India’s Policy Dilemma

  • Regulation risks: Would legitimize cryptos → possible systemic adoption → financial instability.
  • Ban limitations: Cannot control peer-to-peer or decentralized exchange (DEX) trades.
  • Middle path: Oversight without legislation; avoiding both blanket acceptance and enforceability problems of a total ban.

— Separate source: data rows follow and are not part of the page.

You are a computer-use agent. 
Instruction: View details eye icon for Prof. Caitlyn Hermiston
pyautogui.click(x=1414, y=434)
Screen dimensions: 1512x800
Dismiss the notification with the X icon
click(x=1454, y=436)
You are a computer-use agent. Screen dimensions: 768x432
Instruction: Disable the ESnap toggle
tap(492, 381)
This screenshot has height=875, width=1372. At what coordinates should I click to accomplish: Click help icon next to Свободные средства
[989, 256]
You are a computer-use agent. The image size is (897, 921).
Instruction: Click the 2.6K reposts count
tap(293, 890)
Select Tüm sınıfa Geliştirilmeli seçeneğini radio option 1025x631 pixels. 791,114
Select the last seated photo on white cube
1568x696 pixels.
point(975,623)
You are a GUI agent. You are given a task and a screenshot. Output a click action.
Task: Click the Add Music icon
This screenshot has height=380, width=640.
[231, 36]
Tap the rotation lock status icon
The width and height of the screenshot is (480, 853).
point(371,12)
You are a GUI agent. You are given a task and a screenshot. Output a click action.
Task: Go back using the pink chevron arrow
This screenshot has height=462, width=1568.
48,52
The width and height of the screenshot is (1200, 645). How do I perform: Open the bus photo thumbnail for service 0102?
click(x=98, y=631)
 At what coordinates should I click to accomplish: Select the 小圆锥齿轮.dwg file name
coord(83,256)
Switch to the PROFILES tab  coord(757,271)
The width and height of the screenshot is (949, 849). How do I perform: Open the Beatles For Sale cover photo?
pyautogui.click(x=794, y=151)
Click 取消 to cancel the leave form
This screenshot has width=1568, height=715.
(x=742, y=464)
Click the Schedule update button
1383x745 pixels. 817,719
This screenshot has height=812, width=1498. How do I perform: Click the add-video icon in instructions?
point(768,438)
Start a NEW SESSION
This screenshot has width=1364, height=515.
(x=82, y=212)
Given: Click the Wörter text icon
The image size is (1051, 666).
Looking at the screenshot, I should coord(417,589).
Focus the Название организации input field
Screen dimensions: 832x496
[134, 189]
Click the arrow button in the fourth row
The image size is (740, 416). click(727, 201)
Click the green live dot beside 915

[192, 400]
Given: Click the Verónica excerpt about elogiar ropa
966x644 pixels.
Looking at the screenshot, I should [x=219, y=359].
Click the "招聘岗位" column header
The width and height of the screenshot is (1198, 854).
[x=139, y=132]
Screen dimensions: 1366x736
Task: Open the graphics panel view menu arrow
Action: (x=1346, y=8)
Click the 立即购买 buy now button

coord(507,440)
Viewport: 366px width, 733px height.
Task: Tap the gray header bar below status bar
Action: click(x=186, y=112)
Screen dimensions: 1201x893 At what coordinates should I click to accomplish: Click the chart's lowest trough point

Concerns with Crypto in India

  • Financial Stability: Volatility threatens household savings & banking system.
  • AML/CTF risks: Anonymous transfers aid money laundering & terror financing.
  • Investor Protection: Sudden crashes (FTX, Terra-Luna) highlight risks.
  • Tax & Regulation Gaps: Difficult to monitor decentralized global transactions.

Opportunities if Managed

  • Blockchain innovation: Can improve logistics, land records, governance.
  • Fintech growth: Stablecoins & CBDCs may foster faster cross-border payments.
  • Youth adoption: Rising interest among Indian investors despite risks.

Global Comparisons

  • US model: Regulatory acceptance → promotes innovation, but risk exposure.
  • China model: Ban + push for state-controlled Digital Yuan.
  • India: Hybrid approach → encouraging CBDC (Digital Rupee) while restricting private crypto.

Way Forward

  • Strengthen RBI’s CBDC as safe alternative.
  • Create international coordination (via G20, FATF) for regulating cross-border flows.
  • Develop investor awareness & protection mechanisms.
  • Maintain oversight without legitimization until risks are globally addressed.